現代の日本を代表する純文学作家として日本語表現を極めてきた古井由吉(ふるい・よしきち)さんが18日、肝細胞がんで死去した。82歳だった。葬儀は近親者のみで営んだ。喪主は妻睿子(えいこ)さん。

 東京生まれ。空襲で焼け出され岐阜に疎開、終戦を迎えた。東京大大学院修士課程修了後、金沢大や立教大でドイツ文学を教えながら翻訳もてがけ、専業作家に。

 71年「杳子(ようこ)」で芥川賞を受賞した。80年「栖(すみか)」で日本文学大賞、83年「槿(あさがお)」で谷崎潤一郎賞、87年「中山坂」で川端康成文学賞、90年「仮往生伝試文(かりおうじょうでんしぶん)」で読売文学賞、97年「白髪の唄」で毎日芸術賞を受賞。以降は文学賞受賞を辞退した。

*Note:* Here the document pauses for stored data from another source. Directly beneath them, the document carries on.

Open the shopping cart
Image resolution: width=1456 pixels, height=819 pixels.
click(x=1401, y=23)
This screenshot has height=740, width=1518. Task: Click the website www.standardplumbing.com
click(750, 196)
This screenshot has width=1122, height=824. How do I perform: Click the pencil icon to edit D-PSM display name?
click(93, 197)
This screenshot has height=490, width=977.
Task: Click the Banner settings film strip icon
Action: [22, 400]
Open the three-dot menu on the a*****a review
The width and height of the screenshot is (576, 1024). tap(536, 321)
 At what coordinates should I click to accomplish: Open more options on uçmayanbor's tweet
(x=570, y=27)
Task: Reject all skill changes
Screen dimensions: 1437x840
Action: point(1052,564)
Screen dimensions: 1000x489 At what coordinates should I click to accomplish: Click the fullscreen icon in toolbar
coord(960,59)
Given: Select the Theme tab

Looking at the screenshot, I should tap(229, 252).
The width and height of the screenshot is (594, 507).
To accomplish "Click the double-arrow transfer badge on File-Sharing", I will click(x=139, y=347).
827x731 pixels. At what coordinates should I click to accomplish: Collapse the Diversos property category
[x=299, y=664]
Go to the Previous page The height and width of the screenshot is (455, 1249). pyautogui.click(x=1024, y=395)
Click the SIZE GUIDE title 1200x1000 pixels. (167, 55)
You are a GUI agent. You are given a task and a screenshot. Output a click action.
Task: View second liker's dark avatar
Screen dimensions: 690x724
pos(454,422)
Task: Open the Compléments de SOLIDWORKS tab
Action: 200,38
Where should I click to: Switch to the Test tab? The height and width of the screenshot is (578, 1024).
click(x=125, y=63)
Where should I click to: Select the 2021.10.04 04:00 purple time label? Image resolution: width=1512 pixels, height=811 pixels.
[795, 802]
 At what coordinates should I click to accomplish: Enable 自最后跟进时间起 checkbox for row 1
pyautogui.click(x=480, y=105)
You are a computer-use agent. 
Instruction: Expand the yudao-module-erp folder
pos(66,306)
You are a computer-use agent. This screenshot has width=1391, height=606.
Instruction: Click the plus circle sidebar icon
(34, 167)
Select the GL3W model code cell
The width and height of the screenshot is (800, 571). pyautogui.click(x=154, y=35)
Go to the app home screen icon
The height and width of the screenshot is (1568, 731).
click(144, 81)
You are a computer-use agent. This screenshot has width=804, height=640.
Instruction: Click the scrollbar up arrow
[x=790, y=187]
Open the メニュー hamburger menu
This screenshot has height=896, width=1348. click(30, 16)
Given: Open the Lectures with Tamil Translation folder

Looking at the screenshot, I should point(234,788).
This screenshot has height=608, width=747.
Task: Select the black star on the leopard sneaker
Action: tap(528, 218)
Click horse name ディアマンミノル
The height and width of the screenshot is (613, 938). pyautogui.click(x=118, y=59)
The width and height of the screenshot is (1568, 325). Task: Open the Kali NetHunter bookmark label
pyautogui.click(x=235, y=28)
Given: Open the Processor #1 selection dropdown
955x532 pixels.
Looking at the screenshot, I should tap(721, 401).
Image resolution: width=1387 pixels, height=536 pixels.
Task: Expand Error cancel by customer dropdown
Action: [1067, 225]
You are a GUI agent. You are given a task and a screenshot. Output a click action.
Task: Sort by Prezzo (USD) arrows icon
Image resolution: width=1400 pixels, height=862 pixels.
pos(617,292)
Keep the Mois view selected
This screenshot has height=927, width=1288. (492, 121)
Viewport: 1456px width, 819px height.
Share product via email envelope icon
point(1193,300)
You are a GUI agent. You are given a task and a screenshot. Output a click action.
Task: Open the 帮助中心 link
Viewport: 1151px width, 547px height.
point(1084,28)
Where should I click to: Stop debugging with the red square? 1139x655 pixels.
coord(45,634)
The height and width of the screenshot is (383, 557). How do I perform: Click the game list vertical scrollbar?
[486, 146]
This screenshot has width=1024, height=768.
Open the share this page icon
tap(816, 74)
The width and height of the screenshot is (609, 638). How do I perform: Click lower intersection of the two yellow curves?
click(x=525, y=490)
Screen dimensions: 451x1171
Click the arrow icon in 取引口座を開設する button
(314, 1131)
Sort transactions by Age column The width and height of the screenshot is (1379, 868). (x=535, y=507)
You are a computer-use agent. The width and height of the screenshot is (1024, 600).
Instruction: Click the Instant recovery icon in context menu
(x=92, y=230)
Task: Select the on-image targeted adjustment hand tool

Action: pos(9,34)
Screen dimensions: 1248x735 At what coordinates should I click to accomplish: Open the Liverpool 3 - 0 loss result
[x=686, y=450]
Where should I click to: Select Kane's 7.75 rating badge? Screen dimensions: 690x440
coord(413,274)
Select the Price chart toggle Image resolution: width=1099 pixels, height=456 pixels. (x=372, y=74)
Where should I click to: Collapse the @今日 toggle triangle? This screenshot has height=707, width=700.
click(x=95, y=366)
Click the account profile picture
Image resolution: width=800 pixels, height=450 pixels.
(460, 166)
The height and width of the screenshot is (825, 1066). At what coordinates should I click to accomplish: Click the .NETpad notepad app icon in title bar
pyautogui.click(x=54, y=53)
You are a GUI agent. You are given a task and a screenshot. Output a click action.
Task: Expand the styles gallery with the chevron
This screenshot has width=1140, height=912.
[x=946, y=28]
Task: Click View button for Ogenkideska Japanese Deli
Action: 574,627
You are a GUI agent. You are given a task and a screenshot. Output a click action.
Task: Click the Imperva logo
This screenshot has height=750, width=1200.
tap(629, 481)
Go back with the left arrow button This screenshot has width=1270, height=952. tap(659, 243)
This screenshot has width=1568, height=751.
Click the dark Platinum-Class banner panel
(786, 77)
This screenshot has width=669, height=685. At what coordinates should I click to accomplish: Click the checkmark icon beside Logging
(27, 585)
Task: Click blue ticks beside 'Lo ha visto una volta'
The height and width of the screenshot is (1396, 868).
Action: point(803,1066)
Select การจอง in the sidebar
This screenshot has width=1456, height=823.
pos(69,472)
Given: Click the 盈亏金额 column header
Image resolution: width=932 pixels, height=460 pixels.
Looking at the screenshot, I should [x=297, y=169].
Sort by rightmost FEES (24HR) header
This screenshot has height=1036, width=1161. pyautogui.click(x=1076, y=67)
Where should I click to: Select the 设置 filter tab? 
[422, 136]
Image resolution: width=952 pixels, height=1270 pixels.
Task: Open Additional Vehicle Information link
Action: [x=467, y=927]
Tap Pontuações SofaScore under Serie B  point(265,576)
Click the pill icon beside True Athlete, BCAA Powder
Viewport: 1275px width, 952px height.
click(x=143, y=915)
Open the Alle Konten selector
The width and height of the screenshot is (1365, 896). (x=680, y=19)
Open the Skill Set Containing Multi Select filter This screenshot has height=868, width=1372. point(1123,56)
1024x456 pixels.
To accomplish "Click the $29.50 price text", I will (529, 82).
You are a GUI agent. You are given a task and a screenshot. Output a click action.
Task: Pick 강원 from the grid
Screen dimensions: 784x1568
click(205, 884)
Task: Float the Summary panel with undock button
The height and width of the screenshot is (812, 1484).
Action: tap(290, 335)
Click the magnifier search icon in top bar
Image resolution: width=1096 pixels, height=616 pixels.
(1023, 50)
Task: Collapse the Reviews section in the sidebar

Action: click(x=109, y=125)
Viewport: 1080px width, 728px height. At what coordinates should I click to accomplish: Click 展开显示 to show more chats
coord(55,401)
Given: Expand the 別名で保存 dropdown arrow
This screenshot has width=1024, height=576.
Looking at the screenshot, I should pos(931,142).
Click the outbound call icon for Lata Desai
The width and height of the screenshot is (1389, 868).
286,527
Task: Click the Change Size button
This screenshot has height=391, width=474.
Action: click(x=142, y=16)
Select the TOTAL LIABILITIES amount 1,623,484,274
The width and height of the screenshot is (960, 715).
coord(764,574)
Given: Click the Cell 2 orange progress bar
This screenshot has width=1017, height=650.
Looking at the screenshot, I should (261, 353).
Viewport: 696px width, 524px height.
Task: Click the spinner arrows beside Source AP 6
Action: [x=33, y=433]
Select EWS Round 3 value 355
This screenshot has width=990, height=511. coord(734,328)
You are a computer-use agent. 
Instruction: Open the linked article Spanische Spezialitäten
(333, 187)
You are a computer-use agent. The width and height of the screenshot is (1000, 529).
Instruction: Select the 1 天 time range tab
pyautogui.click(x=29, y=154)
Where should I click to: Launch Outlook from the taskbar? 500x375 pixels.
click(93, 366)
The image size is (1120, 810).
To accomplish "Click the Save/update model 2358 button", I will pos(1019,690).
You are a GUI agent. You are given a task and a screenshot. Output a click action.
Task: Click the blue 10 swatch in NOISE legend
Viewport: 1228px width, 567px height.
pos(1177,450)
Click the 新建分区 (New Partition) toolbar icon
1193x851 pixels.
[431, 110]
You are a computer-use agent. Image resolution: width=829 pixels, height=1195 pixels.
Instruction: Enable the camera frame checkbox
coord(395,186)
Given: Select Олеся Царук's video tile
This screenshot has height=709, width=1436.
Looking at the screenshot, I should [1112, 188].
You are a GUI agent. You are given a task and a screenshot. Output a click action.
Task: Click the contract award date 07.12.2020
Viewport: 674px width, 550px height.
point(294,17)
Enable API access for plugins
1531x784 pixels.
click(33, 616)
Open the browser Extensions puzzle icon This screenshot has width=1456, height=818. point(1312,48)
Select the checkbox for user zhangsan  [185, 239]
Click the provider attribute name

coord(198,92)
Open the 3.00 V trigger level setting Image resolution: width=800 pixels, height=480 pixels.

 「内向の世代」の代表でもあり、作品の多くは私小説的なリアリズム小説。初期の「杳子」や「妻隠(つまごみ)」から、選び抜かれた言葉でつづられる文章は、日本語表現の極致と評価された。ヘルマン・ブロッホら難解なドイツ文学の影響を受けながら、にじみ出るエロスも感じさせる作風。今昔物語など古典がもつ幻想性を取り込み、日常に生活に夢や幻想が混ざり込むような作品世界を作り上げた。